We noted J. L. v the United Kingdom here. Now there are two further English possession cases at the ‘questions to the parties’ stage of the European Court of Human Rights.
Birch and Others v UK Application no. 26393/10
Birch arises out of possession proceedings brought by Bedfordshire DC on a property which had been leased, short term, to a housing association which had, in turn licences a co-op group to grant assured shorthold tenancies to occupiers on its behalf. The lease had been granted in 1993 and expired in 1996. It was not renewed but negotiations went on and the co-op continued to grant ASTs to occupiers. In 2006, Bedfordshire brought possession proceedings. The judge granted possession, considering himself bound by Kay v Lambeth, and refused to consider the art 8 defence. The Court of Appeal dismissed the appeal on the basis that the facts were those of Kay rather than Doherty (our report here). The Supreme Court refused permission.
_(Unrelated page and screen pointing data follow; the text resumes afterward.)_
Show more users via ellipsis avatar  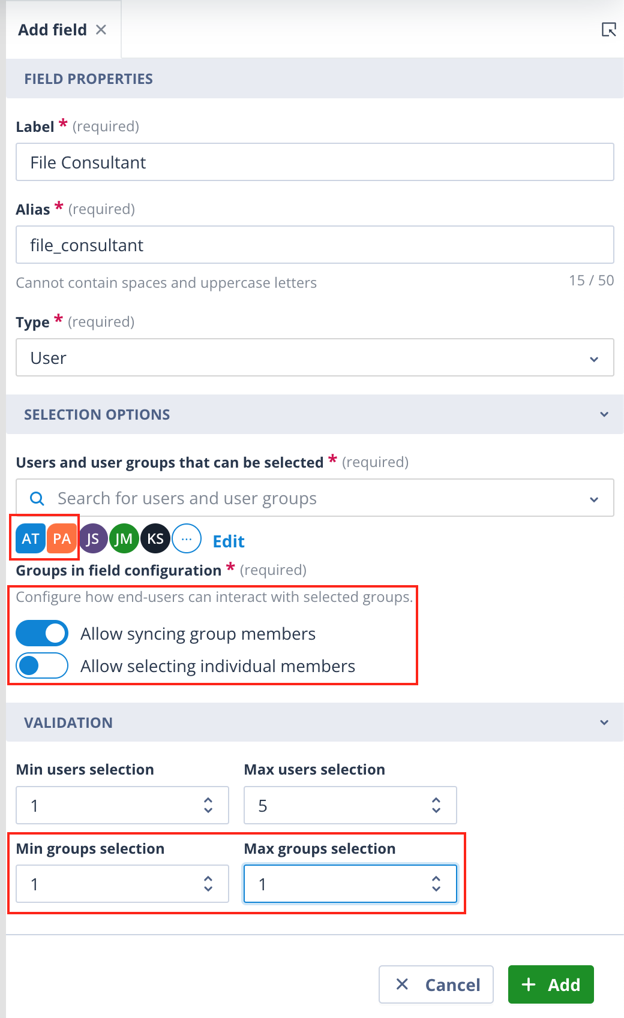(x=187, y=538)
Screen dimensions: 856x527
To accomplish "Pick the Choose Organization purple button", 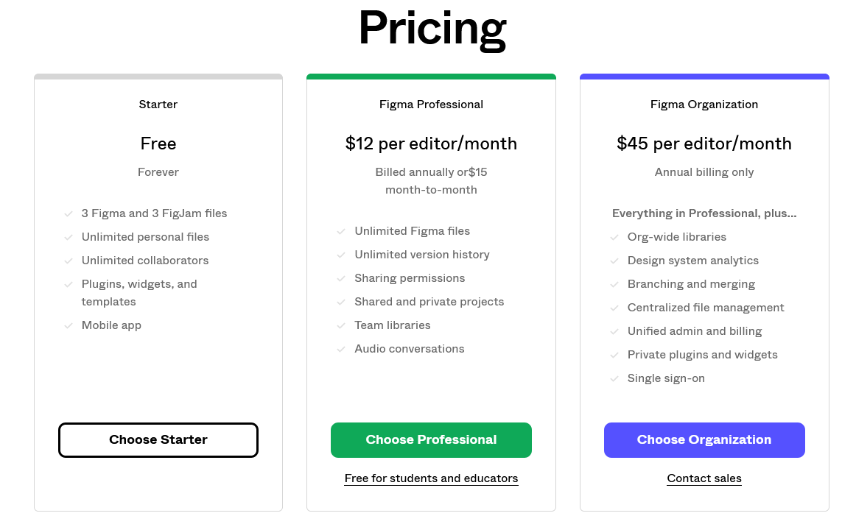I will click(704, 439).
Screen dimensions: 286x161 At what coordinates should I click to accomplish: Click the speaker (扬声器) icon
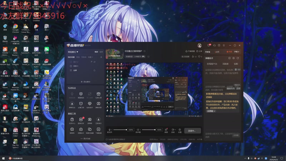pos(138,130)
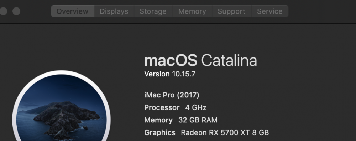Go to the Memory tab
This screenshot has height=141, width=356.
pyautogui.click(x=192, y=11)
Since then, the applicants have all moved out, some into private accommodation and some homeless, with some suffering physical and mental health consequences. The property remains undeveloped and empty.
The ECtHR notes the recent history of Pinnock and Powell and poses the question:
Was the interference with the applicants’ respect for their home, within the meaning of Article 8 § 1 of the Convention, necessary in terms of Article 8 § 2?
Wilkes & Wilkes v UK Application no. 56387/07
The Wilkes had an introductory tenancy from Blackpool BC. Following complaints involving some 57 incidents of ASB, including allegations of violence, threats to neighbours and council officers and an incident of indecent exposure, Blackpool served statutory notice to terminate the tenancy, on grounds of ASB in January 2007. The Wilkes requested a review of the decision to seek possession. The review panel consisted of a five-member panel of the Employment and Appeals Committee made up of elected councillors who had formed no part of the original decision-making process. the Wilkes did not attend, but via a solicitor, sent a letter admitting many of the incidents alleged. On 5 February 2007, the panel decided the decision to seek possession was justified. Possession proceedings began two weeks later. The defence was art 8 and an argument that the review panel was not impartial or independent so that there was a breach of article 6.1. There was also a public law defence.
At trial, the Recorder found that the public law defence had no realistic prospect of success and summarily dismissed it. On the human rights defences, the Recorder considered himself bound by R (McLellan) v Bracknell Forest Borough Council and Reigate and Banstead Borough Council v Benfield and another  QB 1129, in which the Court of Appeal stated that in the context of introductory tenancies, there was simply no room to conclude that there might be any incompatibility with the Convention. He therefore struck out the applicants’ defence. Permission to appeal was refused.
The ECtHR notes the intervening history of Pinnock and Powell, and poses the following questions:
1. Was the interference with the applicants’ respect for their home, within the meaning of Article 8 § 1 of the Convention, necessary in terms of Article 8 § 2?
2. Was the review panel an impartial and independent tribunal as required by Article 6 § 1 of the Convention?
While Birch must surely have a predictable outcome, following the decision in Kay v UK (our report), Wilkes introduces something else. The article 6 question will give the ECtHR the chance to give its view on ‘review panels’ in determining Introductory tenancies (and presumably by extension Demoted tenancies). It may well turn out that the Pinnock approach would satisfy the article 6 issue for the future, even if the review panel is not art 6 compliant, but nonetheless an interesting prospect (although not perhaps the most prepossessing facts on which to be running such a case). Hat tip to the Garden Court Bulletin for letting us know about these.
*One for those of a certain vintage.